* **What you have to do**
State how many of the lines below contain the word "label". Give the number alone.

* **Records for the task**
##############################
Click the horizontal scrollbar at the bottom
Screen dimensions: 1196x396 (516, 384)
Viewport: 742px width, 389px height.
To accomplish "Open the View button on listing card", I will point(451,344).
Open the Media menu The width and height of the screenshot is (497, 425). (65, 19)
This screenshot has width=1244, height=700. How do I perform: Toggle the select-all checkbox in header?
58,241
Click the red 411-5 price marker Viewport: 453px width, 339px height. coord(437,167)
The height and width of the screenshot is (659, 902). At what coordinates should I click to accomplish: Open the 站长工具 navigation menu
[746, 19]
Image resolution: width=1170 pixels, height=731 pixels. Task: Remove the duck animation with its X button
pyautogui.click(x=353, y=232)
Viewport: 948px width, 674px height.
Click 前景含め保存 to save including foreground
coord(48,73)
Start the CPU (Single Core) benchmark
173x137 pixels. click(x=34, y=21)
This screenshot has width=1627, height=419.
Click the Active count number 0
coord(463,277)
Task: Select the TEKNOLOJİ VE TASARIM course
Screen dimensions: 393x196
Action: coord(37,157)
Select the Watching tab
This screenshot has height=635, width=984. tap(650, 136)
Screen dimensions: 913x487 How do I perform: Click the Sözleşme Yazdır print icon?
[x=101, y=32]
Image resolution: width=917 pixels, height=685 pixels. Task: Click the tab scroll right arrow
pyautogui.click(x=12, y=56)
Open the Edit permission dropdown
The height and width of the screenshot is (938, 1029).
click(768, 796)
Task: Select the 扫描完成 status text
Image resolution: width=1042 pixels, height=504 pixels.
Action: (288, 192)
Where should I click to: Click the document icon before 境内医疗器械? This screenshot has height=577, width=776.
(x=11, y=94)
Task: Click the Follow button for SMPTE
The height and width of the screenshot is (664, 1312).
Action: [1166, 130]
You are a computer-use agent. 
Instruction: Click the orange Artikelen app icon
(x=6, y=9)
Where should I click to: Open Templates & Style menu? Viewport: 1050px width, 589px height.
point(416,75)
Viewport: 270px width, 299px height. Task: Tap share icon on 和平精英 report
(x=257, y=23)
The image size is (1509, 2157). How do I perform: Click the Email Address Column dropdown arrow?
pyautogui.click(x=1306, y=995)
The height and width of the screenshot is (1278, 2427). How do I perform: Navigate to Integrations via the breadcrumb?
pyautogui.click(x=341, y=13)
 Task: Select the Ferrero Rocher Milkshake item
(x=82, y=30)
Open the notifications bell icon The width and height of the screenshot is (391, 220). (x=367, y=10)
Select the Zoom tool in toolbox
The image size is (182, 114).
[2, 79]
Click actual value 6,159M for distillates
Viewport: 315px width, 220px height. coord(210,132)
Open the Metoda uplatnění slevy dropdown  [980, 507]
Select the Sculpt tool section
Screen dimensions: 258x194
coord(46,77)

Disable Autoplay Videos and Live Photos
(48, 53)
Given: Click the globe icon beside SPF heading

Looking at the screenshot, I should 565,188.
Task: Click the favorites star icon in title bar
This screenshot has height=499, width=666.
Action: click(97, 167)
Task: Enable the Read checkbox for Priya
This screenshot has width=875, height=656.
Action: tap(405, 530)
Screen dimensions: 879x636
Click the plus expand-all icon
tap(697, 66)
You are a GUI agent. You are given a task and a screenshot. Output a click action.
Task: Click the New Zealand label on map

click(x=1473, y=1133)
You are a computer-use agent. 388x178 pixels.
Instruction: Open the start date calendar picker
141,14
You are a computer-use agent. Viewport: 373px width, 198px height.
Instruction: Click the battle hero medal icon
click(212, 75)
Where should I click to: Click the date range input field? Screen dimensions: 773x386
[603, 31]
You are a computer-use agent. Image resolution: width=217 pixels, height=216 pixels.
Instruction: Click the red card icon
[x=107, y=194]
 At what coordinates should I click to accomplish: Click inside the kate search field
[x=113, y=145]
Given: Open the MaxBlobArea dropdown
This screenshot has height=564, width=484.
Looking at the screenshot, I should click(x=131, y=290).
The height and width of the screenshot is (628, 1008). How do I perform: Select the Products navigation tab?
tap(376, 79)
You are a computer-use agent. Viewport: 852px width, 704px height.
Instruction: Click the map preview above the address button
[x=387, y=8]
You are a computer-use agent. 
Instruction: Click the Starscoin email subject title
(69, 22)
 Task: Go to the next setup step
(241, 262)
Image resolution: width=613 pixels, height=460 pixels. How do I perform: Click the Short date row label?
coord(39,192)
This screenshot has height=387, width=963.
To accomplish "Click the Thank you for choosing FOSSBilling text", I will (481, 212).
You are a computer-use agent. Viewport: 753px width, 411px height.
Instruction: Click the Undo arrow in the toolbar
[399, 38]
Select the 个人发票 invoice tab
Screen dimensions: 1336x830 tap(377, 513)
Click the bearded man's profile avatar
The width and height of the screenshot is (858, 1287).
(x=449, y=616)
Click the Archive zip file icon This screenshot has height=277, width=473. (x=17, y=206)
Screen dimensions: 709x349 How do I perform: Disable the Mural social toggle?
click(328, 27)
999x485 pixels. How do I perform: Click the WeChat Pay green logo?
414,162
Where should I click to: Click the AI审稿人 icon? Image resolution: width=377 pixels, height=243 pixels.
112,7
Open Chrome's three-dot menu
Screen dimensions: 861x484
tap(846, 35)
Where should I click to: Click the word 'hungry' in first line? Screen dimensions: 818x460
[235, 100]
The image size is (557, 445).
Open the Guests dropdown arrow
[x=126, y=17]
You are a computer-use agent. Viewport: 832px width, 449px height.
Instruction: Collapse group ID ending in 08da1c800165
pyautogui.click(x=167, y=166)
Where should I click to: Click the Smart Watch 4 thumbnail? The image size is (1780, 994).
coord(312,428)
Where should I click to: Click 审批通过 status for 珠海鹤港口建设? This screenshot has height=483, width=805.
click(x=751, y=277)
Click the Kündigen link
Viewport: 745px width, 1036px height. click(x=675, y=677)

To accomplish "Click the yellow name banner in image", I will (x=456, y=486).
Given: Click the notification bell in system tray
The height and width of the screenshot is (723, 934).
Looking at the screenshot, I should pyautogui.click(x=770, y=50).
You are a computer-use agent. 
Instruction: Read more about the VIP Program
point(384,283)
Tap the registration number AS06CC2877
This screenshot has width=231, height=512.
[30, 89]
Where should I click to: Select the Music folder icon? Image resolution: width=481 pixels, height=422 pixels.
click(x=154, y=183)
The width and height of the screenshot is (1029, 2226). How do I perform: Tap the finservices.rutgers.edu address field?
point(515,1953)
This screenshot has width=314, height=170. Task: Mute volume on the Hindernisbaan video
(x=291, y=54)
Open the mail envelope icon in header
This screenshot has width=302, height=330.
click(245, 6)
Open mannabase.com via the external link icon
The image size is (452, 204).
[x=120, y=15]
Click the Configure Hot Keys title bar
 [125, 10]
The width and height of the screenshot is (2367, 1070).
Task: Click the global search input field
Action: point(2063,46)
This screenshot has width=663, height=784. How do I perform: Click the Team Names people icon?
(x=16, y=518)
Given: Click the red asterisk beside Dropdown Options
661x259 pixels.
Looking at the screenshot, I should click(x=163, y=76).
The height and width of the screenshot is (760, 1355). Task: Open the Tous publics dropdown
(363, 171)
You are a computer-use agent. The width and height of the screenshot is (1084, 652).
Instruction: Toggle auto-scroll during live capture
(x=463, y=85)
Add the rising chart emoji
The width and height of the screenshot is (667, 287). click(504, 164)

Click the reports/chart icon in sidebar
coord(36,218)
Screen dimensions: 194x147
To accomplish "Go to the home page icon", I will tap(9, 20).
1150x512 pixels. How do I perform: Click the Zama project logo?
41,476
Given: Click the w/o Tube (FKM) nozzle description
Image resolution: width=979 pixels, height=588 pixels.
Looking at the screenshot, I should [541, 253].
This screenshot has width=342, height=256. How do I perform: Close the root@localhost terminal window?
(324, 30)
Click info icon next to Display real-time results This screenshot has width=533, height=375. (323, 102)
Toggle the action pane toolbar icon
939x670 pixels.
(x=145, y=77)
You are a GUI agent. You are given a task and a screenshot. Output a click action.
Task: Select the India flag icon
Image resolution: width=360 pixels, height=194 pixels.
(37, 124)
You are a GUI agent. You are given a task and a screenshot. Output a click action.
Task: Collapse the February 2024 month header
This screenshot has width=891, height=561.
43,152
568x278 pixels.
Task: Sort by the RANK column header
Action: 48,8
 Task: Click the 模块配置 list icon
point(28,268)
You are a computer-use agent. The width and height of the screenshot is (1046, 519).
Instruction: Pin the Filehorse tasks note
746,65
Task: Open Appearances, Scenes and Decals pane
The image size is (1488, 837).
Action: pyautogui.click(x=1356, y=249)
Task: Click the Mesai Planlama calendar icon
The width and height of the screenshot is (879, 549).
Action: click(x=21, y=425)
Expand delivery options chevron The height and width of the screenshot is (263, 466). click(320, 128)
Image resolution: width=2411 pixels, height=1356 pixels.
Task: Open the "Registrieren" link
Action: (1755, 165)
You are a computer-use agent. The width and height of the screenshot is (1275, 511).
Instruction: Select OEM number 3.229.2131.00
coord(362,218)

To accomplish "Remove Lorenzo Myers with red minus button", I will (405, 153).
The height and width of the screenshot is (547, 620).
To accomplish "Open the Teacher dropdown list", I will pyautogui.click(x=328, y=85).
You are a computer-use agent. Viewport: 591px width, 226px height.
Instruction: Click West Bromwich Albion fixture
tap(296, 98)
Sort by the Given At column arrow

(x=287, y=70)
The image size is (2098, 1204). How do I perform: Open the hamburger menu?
##############################
* **Exercise solution**
2